Proteomic Profiling of Angelman Syndrome for Disease-associated Biomarker Discovery
Rachael Hawtin1, Julien Couthouis1, Showkhin Khan1, Grace Wang1, Jennifer Panagoulias2, Larry Gold3, Sean Daugherty1, Dariusz Kunecki4, Elizabeth Berry-Kravis4, Allyson Berent2
1Ultragenyx Pharmaceutical Inc., 2Foundation for Angelman Syndrome Therapeutics, 3SomaLogic Operating Co., Inc., 4Rush University Medical Center
Objective:
To explore the feasibility of identifying Angelman syndrome (AS)-associated biomarkers in the cerebrospinal fluid (CSF) of patients with AS as part of a pre-competitive consortium funded by the Foundation for Angelman Syndrome Therapeutics.
Background:
AS is a rare neurodevelopmental disorder characterized by severe impairment of speech, cognition, and motor function, as well as epilepsy and sleep disorders. Biomarkers could reduce the complexity of therapeutic development for AS by: 1) providing a measurement of target coverage, 2) connecting clinical effects with changes in underlying disease biology, and 3) allowing the development of quantifiable molecular efficacy measures that complement novel AS-specific clinical outcome measures.
Design/Methods:
CSF samples were collected from patients with AS (N=29), neurotypical controls (NTC; N=22), and genetic disease controls (GDC; N=14) comprising Niemann Pick Type C (NPC; n=10) and Batten Disease (CLN2; n=4).
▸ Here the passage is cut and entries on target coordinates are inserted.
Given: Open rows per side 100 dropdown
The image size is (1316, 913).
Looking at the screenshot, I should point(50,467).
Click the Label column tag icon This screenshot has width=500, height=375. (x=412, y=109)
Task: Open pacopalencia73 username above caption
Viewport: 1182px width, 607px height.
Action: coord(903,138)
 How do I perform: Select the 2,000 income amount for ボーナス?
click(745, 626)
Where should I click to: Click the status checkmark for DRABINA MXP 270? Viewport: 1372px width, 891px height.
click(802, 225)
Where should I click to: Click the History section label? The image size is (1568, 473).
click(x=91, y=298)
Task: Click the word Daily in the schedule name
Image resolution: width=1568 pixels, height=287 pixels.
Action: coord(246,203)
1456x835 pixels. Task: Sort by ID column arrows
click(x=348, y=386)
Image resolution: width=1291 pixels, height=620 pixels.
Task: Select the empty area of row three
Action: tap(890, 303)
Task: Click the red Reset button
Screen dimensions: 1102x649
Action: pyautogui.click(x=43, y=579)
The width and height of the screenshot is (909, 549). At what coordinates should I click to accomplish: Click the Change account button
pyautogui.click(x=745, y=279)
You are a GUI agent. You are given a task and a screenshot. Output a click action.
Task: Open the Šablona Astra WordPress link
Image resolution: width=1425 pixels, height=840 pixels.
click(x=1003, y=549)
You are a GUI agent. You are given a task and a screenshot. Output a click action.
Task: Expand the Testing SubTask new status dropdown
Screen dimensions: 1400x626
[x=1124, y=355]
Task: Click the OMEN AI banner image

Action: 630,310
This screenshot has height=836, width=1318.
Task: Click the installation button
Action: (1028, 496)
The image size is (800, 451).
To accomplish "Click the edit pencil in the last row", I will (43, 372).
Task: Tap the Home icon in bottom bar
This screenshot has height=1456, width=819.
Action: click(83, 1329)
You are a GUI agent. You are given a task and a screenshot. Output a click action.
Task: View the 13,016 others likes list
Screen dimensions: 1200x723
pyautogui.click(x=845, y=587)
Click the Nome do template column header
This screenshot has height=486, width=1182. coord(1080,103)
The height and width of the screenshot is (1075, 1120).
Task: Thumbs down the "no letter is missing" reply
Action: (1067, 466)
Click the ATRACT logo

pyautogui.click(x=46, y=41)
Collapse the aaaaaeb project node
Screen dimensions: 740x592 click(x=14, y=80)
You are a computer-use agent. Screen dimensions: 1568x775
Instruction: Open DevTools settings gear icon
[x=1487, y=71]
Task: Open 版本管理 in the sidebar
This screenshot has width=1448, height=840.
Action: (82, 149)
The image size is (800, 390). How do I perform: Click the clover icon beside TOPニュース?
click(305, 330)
Mean age (years) was 6.8 for patients with AS, 13.0 for NTC, 11.3 for NPC, and 8.0 for CLN2. Proteomic profiling was performed using the aptamer-based Somalogic SomaScan® assay covering 7,000 proteins. Following quality control, a paired t-test statistical comparison was run between NTC/GDC and AS datasets. Intra-patient comparisons were also performed.
Results:
The criticality of controlling pre-analytical variables in the analysis of CSF was established following iterative QC. Three neuroligins (NLGN1, NLGN2, and NLGN3), highly expressed cell-surface molecules in central nervous system tissues that are involved in the regulation of synaptic function, were found to be increased ~2.5x in AS samples vs controls. Additional potential differentially detected molecules were identified by examination of both fold‑change and statistical significance.
Conclusions:
NLGN1, NLGN2, and NLGN3 are potential AS-associated biomarkers, a finding that should be validated using an independent sample set and with quantifiable assays specific to NLGN1, NLGN2, and NLGN3. Further analyses are ongoing.